• Task description
Please set down only the lines from the one containing "This screenshot has height=642, width=508." through the end of the entries below, exactly, minus any pictures.

───

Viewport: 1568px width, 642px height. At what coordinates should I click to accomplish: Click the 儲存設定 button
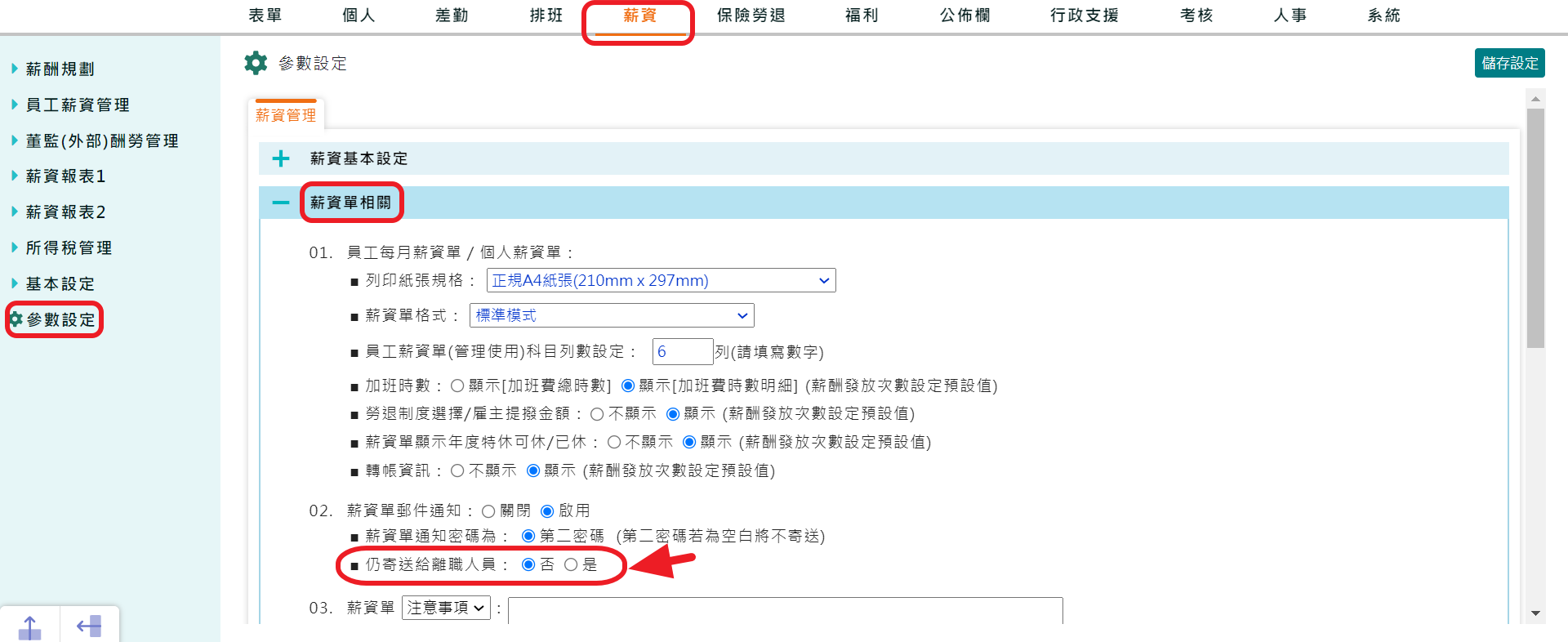click(1509, 63)
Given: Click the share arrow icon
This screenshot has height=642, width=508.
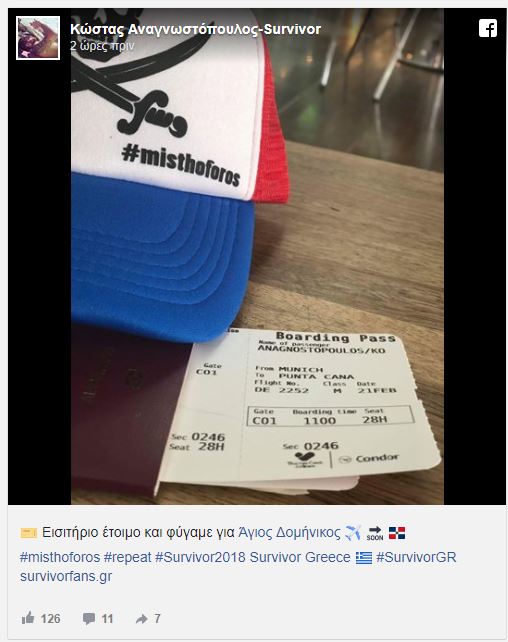Looking at the screenshot, I should tap(141, 619).
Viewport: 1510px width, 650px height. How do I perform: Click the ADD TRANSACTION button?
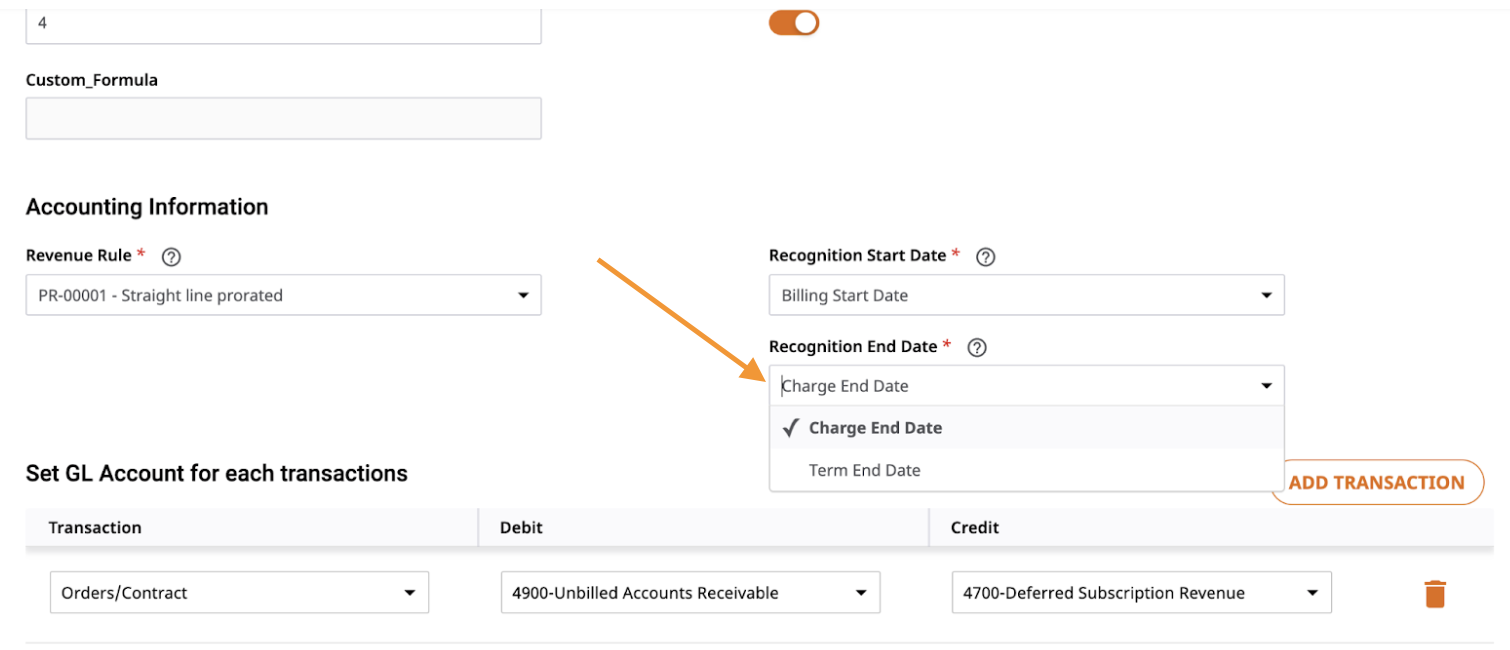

───

• The completed task
This screenshot has height=642, width=508.
Looking at the screenshot, I should tap(141, 619).
Viewport: 1510px width, 650px height. How do I perform: Click the ADD TRANSACTION button?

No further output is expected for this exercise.